Success Out of Disaster
September 2008 was a calamitous month for Texas communities battered by hurricane Ike along the Gulf Coast and by flooding along the Rio Grande, while in far south Texas, coastal towns were still reeling from Hurrican Dolly’s landfall in July. Thousands of families were directly affected and many more were affected indirectly as a consequence of devastated communities. A number of adult education and family literacy programs suffered the impact of the weather disasters. In the midst of the bad news, TCALL received a welcomed phone call: former First Lady Mrs. Barbara Bush who loves adult and family literacy as much as she loves Texas, had instructed the Barbara Bush Texas Fund to identify literacy programs affected by the storms in order to determine how to best help them recover. Thus, the Barbara Bush Disaster Recovery Grants for Texas Literacy Programs were born.
Nine programs, Brazosport College, Clear Creek ISD, College of the Mainland, Literacy Advance of Houston, Lone Star College, Lyford ISD, Pregnancy & Parenting Support Center in Galveston, Presidio ISD, and the Region V Education Service Center, were awarded funds ranging from $8,300 to $20,000 to engage in disaster recovery activities.
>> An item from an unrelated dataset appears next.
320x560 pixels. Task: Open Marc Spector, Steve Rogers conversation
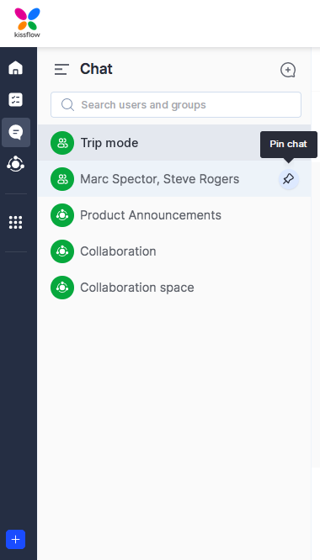tap(174, 179)
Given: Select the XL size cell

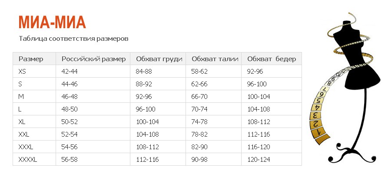Looking at the screenshot, I should (34, 121).
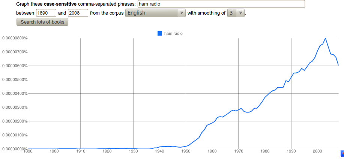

The projects selected included funding replacement playground equipment; money to replace computers and books where rains damaged the supplies in buildings that had lost their roofs; funds to set up a mobile reading lab to take parent/child reading classes to the community in Galveston; transportation assistance and GED testing scholarships, and recruitment activities to attract new students to areas affected by attrition caused by student displacement.
The awards were limited to recovery activities but the programs that received them have so far been very successful using the money provided to get back on their feet to the extent possible. The short stories below are some of the successes resulting from these efforts.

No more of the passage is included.